Weber M L, Taylor C P
Department of Neuroscience Pharmacology, Parke-Davis Pharmaceutical Research, Division of Warner-Lambert Co., Ann Arbor, MI 48105.
Brain Res. 1994 Nov 21;664(1-2):167-77. doi: 10.1016/0006-8993(94)91967-4.

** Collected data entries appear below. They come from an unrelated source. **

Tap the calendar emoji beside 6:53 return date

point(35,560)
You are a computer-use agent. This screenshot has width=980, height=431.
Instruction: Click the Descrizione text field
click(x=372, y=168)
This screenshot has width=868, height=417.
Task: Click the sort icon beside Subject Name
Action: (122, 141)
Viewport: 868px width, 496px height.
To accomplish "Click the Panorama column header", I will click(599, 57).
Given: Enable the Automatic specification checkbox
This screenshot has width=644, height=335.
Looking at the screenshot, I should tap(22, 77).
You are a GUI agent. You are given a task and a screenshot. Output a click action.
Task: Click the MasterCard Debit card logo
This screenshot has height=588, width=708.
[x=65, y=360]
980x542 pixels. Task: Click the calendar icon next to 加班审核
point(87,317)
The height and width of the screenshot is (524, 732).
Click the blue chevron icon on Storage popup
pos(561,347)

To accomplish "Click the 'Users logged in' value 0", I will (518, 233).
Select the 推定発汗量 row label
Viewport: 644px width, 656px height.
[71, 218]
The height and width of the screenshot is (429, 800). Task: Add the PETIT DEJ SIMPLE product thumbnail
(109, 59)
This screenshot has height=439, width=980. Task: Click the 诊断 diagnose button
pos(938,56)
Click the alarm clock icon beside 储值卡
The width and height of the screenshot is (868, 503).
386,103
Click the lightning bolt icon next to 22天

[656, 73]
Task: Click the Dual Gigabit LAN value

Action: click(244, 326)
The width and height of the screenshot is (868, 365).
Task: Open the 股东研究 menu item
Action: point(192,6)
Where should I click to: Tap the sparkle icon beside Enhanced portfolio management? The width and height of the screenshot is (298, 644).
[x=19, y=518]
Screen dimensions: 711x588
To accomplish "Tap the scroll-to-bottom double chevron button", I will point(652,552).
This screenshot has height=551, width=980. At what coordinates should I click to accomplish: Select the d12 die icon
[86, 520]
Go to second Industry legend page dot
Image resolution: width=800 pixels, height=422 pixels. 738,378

In vitro ischemia (IVI) was simulated with rat hippocampal slices in medium lacking D-glucose, equilibrated with 95% nitrogen, 5% carbon dioxide. Within 5-8 min, synaptic potentials disappeared and a DC negative shift (5-15 mV) occurred. Prolonged application of 95% oxygen and D-glucose 12 min later did not allow synaptic potentials to recover. Slices pretreated with sodium channel blocking drugs allowed synaptic potentials to recover after IVI. Tetrodotoxin (TTX, 100-600 nM), the anticonvulsant phenytoin (5.0 to 100 microM) and the local anesthetic lidocaine (2.0 to 200 microM) each delayed or prevented negative DC shifts from IVI. Histological examination showed that drug treatments also prevented CA1 pyramidal cell damage from IVI. Neuroprotection occurred without blocking synaptic potentials or presynaptic fiber volleys, suggesting relevance for treatment of brain ischemia.
利用大鼠海马切片在缺乏D-葡萄糖的培养基中模拟体外缺血(IVI),该培养基用95%氮气和5%二氧化碳平衡。在5-8分钟内,突触电位消失,并出现直流负向偏移(5-15毫伏)。12分钟后长时间施加95%氧气和D-葡萄糖并不能使突触电位恢复。用钠通道阻断药物预处理的切片在IVI后可使突触电位恢复。河豚毒素(TTX,100-600纳摩尔)、抗惊厥药苯妥英(5.0至100微摩尔)和局部麻醉药利多卡因(2.0至200微摩尔)均可延迟或防止IVI引起的直流负向偏移。组织学检查表明,药物治疗还可防止IVI引起的CA1锥体细胞损伤。神经保护作用的发生并未阻断突触电位或突触前纤维放电,提示其与脑缺血治疗相关。